Things to consider when contributing into your pension plan

  • What's the current value of your workplace pension pot?
  • Do you have any other personal pensions?
  • What are your current outgoings and when may these change?

Are you on track with your savings goals?

 

 

Check you are on track with your savings goals with the Aviva target funding calculator

Tax efficiency

When you pay in to a pension you will get tax relief. How your contributions are deducted from your salary will determine how this tax relief is added to your pension.

The different methods of making contributions to your pension plan are detailed below. The default method is Salary Sacrifice.

 

Salary sacrifice

Salary sacrifice is the term that His Majesty’s Revenue & Customs (HMRC) describes as a contractual arrangement whereby an employee gives up the right to receive part of their cash remuneration, usually in return for their employer’s agreement to provide some form of non-cash benefit. Salary sacrifice can be known as Smart Pay, Salary Exchange and Salary Conversion. Throughout this website we will refer to the term “Salary Sacrifice”.

Your salary (before any tax or national insurance is deducted) will be reduced by the amount equivalent to your pension contribution. The Economist will then pay that amount direct to Aviva. This gives you tax relief at your highest rate immediately and also saves the National Insurance you would otherwise pay on the amount you contribute.
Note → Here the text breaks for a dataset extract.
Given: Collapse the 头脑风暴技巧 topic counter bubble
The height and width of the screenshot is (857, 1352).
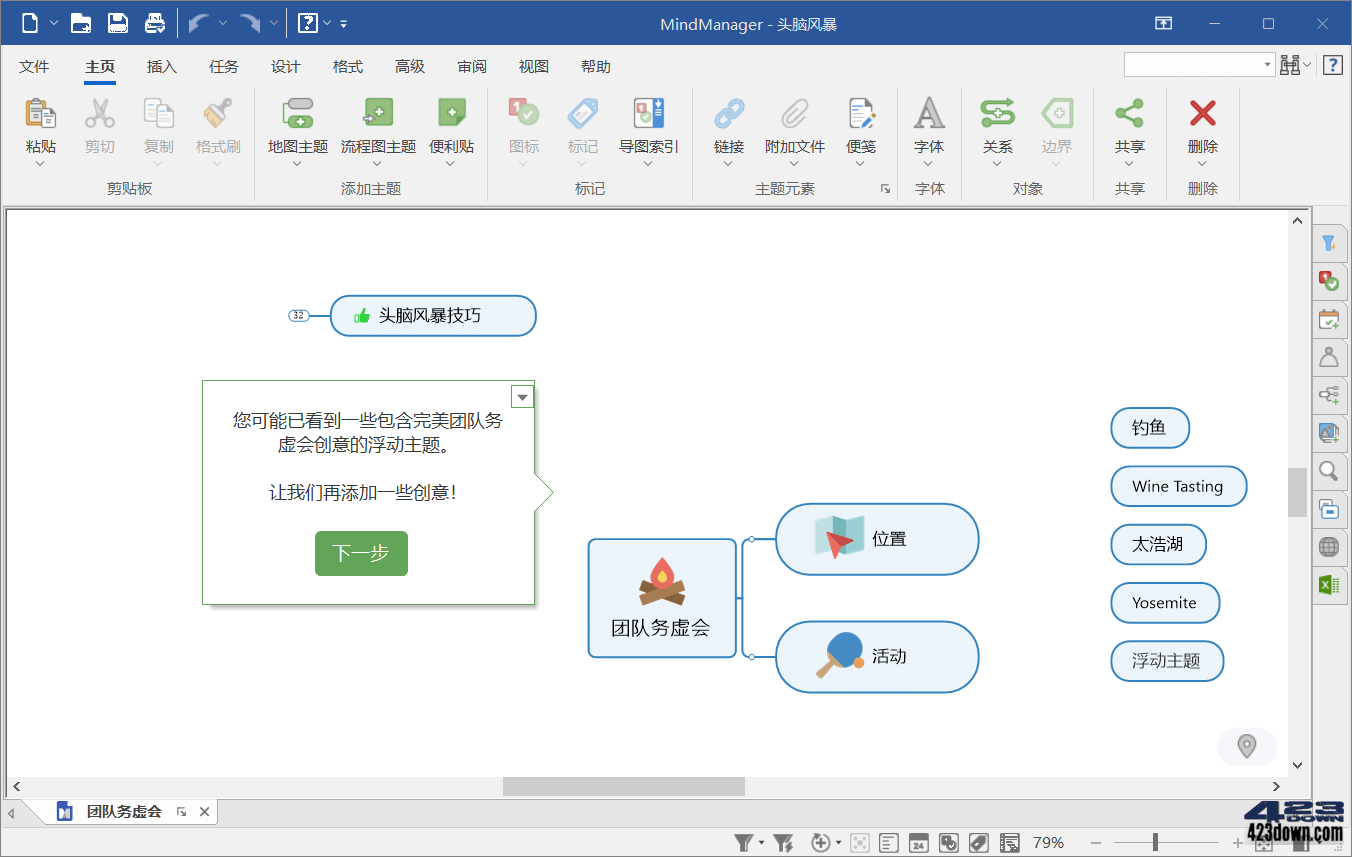Looking at the screenshot, I should pyautogui.click(x=298, y=315).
You will also receive an additional contribution directly to your pension from the National Insurance savings that The Economist makes. This is 10% of your gross personal contribution.

 

Relief at source

Your earnings will have Income Tax and National Insurance deducted from them, leaving you with what is commonly known as your take home pay or net pay. Your contribution is then deducted from your take home pay.

When this contribution is paid to Aviva, they will add basic rate tax to your contribution. Aviva will then reclaim basic rate tax from HMRC.

If you are a higher or additional rate tax payer then you must reclaim the rest of your tax relief from HMRC.

Considerations

Some things you might want to consider:

  • Paying contributions by salary sacrifice represents a change in your employment Terms & Conditions
  • Your salary must not go below the National Minimum Wage/National Living Wage. If this were the case your contribution would be made using relief at source
  • If you’re a non-taxpayer then you will not receive any tax relief via salary sacrifice so would miss out on the Government tax relief payable to your pension
  • Any student loan repayments will be calculated on your reduced taxable salary
  • Paying by salary sacrifice should not affect your “reference pay” which is used for pay rises, bonuses and other benefits
  • If you receive state benefits now, or in the future, then using salary sacrifice can affect your entitlement if it brings your earnings below the Lower Earnings Limit
  • Those benefits that may be affected are:
    • Contribution based benefits such as incapacity benefit and the State Pension
    • Earnings related benefits such as maternity allowance or the State Pension
    • And, work related benefits such as Statutory Sick Pay, Tax Credits, or statutory maternity or paternity pay
    • For more information we recommend you contact your local tax office

How much can you save?

When contributing into your pension plan, there are some government set limits for tax relief purposes that you will need to be aware of.

Annual Allowance

This is the maximum amount of pension savings you can make each year that will benefit from tax relief. The Annual Allowance for 2024/2025 is £60,000.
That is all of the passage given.